**ИСХОДНЫЙ ФРАГМЕНТ:**
____
Он знал, что в Бостоне мало кто из его сверстников стоял на стороне фрисойлеров: все знакомые были за рабовладельцев. И он решил, что ему нужно прикрепить к рукаву белую шелковую ленту — пусть видят, что его друг, мистер Самнер, не совсем одинок. Эта маленькая бравада прошла незамеченной, никто даже не надрал ему уши. Но годы спустя его не оставляла мысль, что он не знает, который из двух символов следовало счесть за лучший. Тогда никто не ожидал четырехлетней войны;[89] ожидали сецессии. Как тот, так и другой символ были, как говорится, «оба хуже».
____
**ПРЕДОСТАВЛЕННЫЕ ДАННЫЕ:**
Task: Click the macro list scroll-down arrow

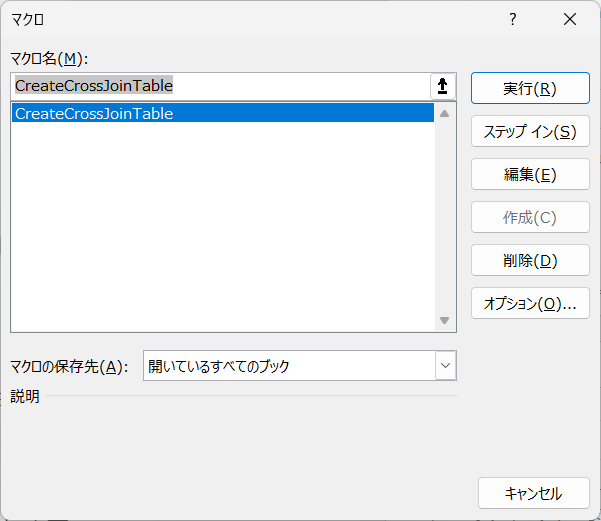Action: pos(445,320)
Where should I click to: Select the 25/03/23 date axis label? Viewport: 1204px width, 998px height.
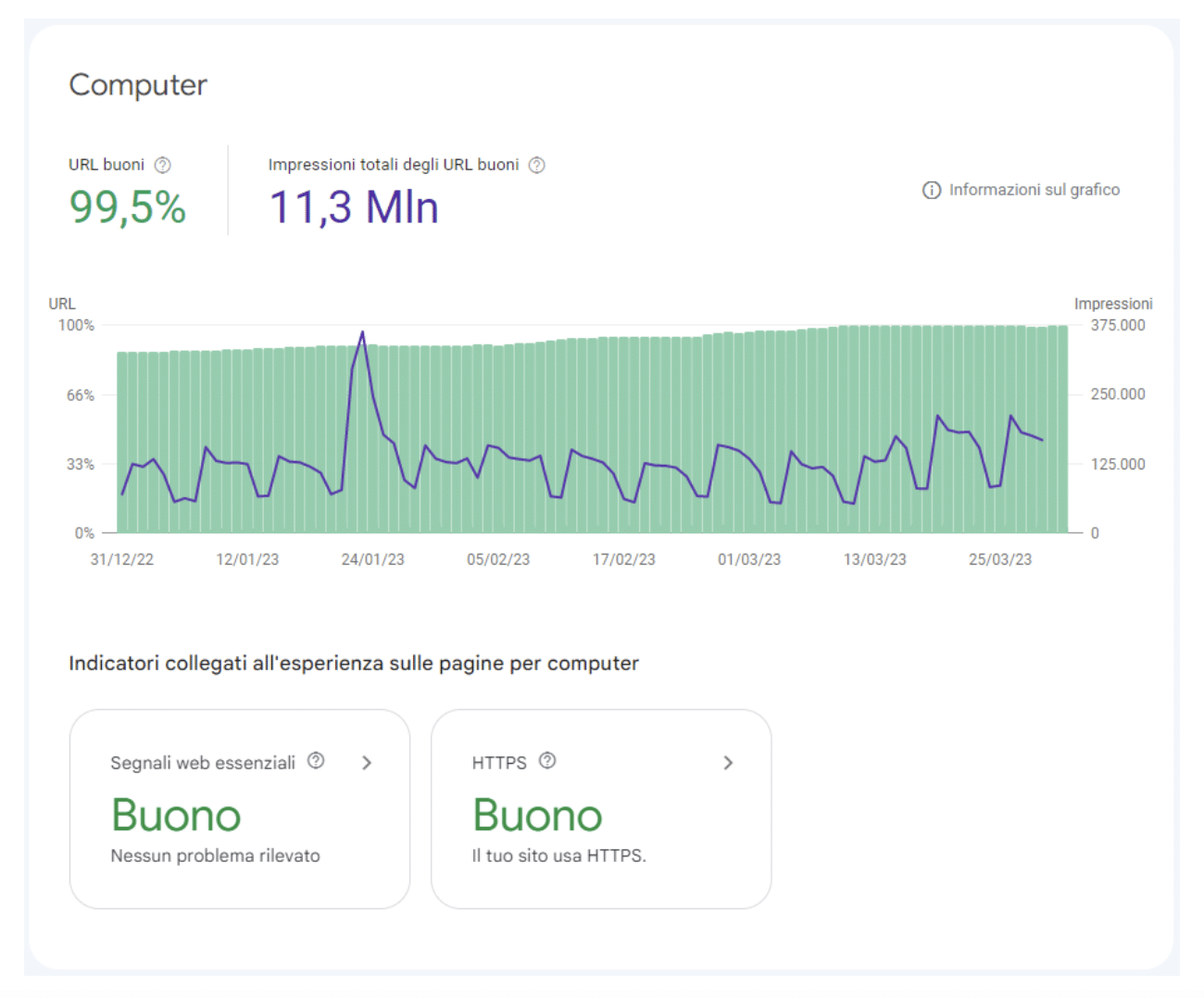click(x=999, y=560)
____
**ЧТО ТРЕБУЕТСЯ:**
Продолжите фрагмент о белой шелковой ленте в поддержку мистера Самнера, начав сразу после его последнего предложения.

**РЕЗУЛЬТАТ ЗАДАНИЯ:**
Этим триумфом конклава с Маунт-Вернон-стрит и завершился политический прилив. Генри, подобно миллиону американских мальчишек, жил политикой и, что много хуже, не годился пока ни для чего другого. Ему следовало бы, как его деду, протеже Джорджа Вашингтона, быть государственным деятелем, назначенным судьбой смотреть вперед, исполнять приказы и маршировать, а он даже не был бостонцем. Он чувствовал себя в Бостоне отщепенцем, словно был иммигрантом. Он никогда и не считал себя бостонцем; никогда, гуляя по городу, не глядел по сторонам — как обыкновенно делают мальчишки, куда бы ни забредали, чтобы выбрать лучшую по своему вкусу улицу, дом, в котором ему хотелось бы жить, дело, которым намеревался заняться. Душою он стремился в другое место — может быть, в Вашингтон с его непринужденной общественной атмосферой, может быть, в Европу, и, подымаясь на холмы в Куинси, с неясной тоской следил глазами, как дымят «кьюнардские» пароходы, которые дважды в месяц по субботам, а иногда и в другой день недели тянулись вереницей за горизонт и, исчезая, словно предлагали взять его с собой — впрочем, и на самом деле предлагали.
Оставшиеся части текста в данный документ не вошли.